- Supplied material:
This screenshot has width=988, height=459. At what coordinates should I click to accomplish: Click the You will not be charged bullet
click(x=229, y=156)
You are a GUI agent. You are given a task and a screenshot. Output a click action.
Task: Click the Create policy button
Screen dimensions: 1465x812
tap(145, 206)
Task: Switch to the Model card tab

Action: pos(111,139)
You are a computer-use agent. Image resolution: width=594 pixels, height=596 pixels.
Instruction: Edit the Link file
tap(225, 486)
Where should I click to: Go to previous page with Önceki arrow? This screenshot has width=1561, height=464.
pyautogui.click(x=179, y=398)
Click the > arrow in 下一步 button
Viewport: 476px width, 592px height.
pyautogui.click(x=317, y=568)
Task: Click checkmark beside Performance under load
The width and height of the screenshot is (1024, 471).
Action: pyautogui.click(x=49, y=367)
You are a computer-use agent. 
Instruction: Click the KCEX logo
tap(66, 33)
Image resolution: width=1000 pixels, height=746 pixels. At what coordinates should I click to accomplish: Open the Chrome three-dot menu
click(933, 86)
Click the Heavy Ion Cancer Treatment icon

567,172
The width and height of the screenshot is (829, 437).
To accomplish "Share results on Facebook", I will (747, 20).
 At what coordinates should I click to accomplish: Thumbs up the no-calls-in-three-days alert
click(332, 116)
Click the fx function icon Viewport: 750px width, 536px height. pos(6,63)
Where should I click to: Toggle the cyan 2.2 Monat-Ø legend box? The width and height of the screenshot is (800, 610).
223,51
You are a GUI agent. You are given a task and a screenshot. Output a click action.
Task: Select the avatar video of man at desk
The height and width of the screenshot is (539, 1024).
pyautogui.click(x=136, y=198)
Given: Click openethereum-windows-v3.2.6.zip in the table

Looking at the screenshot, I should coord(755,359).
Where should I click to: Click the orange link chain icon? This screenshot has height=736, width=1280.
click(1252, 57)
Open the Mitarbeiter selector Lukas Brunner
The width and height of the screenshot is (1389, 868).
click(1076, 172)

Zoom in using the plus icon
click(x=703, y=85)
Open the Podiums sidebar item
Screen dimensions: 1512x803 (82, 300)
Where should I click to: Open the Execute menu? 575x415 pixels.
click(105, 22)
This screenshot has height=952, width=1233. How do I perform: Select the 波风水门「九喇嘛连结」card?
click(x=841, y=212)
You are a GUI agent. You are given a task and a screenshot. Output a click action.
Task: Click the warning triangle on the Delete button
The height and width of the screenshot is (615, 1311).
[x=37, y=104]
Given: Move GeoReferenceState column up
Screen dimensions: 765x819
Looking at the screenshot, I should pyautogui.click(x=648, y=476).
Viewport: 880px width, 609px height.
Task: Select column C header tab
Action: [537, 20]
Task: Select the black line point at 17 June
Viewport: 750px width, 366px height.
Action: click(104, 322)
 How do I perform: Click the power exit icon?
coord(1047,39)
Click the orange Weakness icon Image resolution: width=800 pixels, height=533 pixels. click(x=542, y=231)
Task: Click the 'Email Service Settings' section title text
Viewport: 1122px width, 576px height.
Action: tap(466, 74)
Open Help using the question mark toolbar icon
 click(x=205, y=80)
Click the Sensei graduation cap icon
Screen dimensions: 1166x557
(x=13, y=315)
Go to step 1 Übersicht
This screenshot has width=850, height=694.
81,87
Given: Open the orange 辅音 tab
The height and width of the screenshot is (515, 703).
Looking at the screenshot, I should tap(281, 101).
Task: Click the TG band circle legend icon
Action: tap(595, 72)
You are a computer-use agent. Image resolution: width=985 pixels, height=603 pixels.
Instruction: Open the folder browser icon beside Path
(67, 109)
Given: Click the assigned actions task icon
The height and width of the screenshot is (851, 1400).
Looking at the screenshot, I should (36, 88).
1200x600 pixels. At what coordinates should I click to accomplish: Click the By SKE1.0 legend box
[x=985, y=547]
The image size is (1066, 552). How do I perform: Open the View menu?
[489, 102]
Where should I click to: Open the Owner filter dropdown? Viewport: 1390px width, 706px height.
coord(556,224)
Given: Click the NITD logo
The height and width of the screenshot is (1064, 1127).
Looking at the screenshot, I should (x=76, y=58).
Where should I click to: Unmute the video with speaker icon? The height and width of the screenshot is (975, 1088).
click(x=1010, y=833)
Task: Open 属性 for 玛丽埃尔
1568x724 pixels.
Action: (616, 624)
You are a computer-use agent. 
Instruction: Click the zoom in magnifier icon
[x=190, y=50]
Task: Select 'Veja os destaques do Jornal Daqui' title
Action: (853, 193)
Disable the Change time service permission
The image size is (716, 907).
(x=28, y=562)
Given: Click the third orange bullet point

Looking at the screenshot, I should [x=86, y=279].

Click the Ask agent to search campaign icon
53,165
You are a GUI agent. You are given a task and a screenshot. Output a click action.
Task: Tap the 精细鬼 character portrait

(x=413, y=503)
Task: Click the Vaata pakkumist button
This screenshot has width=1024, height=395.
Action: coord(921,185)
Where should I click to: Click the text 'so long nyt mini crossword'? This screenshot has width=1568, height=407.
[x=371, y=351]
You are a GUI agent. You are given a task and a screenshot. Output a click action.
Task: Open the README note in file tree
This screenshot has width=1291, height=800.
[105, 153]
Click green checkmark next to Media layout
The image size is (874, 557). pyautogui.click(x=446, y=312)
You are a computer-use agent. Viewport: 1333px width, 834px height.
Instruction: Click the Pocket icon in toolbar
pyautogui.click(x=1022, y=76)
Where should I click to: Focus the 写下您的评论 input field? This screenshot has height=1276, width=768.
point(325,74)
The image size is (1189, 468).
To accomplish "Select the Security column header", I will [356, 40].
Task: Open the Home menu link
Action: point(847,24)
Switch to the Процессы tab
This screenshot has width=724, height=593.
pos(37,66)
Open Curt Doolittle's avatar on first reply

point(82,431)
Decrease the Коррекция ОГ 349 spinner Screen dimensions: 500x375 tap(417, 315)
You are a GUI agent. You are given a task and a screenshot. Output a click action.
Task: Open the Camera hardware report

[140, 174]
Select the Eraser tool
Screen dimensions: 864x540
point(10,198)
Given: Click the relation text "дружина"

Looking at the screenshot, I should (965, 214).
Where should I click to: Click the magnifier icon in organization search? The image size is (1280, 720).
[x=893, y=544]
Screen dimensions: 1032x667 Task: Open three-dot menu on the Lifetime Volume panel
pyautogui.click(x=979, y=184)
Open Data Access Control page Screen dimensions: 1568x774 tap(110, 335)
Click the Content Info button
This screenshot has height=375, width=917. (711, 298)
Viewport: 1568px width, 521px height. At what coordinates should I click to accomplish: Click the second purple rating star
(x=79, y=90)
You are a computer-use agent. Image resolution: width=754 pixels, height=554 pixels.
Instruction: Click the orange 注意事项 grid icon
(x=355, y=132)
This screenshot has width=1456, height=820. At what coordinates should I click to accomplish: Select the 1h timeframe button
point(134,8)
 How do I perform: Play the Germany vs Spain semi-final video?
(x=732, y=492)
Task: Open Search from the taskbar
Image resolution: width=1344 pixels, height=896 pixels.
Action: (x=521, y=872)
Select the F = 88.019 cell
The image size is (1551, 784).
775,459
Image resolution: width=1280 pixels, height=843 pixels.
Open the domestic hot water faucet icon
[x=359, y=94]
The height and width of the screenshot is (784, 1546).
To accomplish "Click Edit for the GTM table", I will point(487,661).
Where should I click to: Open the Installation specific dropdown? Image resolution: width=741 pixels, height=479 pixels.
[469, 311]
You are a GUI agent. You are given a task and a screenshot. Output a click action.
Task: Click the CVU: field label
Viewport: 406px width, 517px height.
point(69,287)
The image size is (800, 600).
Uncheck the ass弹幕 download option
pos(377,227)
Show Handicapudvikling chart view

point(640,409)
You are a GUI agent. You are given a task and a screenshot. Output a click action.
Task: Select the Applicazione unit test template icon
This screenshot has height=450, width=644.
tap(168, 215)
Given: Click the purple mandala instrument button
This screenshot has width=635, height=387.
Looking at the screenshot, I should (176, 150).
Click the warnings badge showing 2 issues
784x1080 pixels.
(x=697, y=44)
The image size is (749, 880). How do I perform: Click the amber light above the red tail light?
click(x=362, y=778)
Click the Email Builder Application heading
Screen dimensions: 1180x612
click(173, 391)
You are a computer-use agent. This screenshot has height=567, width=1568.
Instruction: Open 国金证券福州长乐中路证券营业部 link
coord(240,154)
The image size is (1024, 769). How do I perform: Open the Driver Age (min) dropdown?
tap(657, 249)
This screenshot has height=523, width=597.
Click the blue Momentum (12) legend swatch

- Your assignment:
Pull every line containing "Email" out of the data above.

- Answer area:
Task: Click the 'Email Service Settings' section title text
Click the Email Builder Application heading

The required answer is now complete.